▶ [Activity]
There is a line containing "Image resolution: width=640" in the entries below. Repeat that line and every line after it exactly, and nothing more.

####

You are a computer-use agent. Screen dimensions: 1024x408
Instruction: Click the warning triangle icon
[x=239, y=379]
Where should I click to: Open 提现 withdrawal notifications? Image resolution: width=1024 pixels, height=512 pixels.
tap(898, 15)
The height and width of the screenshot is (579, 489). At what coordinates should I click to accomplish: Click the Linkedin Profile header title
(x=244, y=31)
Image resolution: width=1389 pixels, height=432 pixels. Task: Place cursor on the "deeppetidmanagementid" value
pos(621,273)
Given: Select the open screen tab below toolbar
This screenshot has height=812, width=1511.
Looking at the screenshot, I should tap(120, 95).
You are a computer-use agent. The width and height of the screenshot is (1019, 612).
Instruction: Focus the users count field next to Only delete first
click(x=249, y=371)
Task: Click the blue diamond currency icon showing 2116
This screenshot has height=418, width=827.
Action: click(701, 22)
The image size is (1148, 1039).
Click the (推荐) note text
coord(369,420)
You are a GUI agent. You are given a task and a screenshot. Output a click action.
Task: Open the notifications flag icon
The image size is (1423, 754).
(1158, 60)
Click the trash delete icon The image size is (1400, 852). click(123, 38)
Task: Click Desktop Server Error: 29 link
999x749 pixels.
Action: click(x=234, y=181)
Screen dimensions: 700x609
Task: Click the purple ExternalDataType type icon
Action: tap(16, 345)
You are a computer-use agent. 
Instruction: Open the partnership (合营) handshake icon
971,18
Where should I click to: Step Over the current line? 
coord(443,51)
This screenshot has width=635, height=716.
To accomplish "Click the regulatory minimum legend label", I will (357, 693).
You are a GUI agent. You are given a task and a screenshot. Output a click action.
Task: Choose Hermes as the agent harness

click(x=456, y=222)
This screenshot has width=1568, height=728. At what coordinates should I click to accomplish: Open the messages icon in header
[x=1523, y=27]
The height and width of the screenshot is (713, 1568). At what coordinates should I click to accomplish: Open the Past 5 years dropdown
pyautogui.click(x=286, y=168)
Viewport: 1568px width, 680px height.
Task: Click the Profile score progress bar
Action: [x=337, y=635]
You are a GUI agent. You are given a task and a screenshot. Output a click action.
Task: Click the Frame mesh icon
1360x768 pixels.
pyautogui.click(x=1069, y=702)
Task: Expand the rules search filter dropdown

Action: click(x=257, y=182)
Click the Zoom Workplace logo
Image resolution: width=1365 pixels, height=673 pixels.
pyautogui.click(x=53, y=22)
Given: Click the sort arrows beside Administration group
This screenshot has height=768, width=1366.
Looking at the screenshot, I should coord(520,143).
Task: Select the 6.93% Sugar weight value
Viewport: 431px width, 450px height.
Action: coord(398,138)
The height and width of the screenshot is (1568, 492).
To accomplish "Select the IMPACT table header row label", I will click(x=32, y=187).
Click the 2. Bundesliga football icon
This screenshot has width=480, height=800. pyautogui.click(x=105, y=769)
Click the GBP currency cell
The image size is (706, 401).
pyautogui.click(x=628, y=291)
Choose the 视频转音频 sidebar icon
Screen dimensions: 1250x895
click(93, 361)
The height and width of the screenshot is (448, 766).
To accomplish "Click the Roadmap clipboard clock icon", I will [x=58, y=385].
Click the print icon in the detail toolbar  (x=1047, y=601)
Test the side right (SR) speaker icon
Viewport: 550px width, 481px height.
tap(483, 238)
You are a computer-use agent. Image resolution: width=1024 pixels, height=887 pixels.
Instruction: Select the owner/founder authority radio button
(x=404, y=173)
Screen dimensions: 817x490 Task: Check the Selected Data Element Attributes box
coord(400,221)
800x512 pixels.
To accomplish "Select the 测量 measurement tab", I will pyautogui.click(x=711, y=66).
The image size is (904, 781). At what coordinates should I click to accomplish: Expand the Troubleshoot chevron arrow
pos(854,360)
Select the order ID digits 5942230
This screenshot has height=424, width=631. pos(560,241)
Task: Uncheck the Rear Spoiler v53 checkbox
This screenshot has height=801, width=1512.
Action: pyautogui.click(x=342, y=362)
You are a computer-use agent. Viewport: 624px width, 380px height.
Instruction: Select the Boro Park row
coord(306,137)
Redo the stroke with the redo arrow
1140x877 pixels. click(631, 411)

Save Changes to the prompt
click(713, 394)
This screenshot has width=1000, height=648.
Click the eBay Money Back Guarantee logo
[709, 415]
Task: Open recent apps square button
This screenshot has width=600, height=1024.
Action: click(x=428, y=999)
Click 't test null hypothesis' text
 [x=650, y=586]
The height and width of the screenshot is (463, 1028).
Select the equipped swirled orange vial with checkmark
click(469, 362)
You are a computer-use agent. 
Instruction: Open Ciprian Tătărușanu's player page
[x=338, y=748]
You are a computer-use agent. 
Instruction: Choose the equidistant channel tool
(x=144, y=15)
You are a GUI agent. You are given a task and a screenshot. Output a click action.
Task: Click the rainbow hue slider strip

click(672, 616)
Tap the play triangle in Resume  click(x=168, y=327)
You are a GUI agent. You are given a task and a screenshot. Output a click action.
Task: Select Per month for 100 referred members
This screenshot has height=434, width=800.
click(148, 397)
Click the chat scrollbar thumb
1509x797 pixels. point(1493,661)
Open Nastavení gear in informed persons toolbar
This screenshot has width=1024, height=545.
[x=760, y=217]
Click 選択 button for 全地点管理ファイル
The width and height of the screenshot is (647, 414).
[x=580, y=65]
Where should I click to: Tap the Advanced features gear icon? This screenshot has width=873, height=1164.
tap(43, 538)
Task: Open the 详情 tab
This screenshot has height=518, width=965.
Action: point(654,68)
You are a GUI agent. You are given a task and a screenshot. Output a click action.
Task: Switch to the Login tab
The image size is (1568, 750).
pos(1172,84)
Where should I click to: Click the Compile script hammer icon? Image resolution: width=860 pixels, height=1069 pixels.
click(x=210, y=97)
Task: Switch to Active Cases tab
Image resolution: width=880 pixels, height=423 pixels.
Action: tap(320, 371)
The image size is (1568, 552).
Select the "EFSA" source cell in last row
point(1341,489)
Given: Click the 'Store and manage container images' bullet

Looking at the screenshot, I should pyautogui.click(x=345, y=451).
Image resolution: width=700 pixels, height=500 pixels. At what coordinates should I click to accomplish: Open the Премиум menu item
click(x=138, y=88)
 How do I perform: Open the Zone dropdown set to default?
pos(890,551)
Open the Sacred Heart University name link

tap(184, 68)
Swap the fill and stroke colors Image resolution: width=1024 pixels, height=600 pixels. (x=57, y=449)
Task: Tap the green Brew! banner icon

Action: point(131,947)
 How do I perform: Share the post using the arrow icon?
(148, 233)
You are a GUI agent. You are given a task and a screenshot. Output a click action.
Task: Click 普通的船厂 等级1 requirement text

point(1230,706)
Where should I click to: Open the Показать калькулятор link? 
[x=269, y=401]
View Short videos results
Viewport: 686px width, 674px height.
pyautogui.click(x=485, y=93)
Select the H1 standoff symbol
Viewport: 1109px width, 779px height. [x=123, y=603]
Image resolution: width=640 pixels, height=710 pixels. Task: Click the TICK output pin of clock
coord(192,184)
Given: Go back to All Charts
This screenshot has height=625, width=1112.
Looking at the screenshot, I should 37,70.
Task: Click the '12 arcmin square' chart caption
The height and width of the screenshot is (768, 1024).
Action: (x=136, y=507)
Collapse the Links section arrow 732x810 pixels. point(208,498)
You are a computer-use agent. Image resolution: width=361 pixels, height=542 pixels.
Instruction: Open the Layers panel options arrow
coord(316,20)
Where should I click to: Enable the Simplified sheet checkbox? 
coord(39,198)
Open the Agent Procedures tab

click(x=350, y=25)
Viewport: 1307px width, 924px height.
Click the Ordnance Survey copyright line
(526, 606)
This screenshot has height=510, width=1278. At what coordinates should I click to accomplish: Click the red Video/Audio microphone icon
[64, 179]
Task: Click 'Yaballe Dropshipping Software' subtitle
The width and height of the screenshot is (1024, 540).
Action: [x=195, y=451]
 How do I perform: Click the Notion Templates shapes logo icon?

####

▶ [Solved exercise]
Image resolution: width=640 pixels, height=710 pixels. Task: Click the TICK output pin of clock
coord(192,184)
Given: Go back to All Charts
This screenshot has height=625, width=1112.
Looking at the screenshot, I should 37,70.
Task: Click the '12 arcmin square' chart caption
The height and width of the screenshot is (768, 1024).
Action: (x=136, y=507)
Collapse the Links section arrow 732x810 pixels. point(208,498)
You are a computer-use agent. Image resolution: width=361 pixels, height=542 pixels.
Instruction: Open the Layers panel options arrow
coord(316,20)
Where should I click to: Enable the Simplified sheet checkbox? 
coord(39,198)
Open the Agent Procedures tab

click(x=350, y=25)
Viewport: 1307px width, 924px height.
Click the Ordnance Survey copyright line
(526, 606)
This screenshot has height=510, width=1278. At what coordinates should I click to accomplish: Click the red Video/Audio microphone icon
[64, 179]
Task: Click 'Yaballe Dropshipping Software' subtitle
The width and height of the screenshot is (1024, 540).
Action: [x=195, y=451]
 How do I perform: Click the Notion Templates shapes logo icon?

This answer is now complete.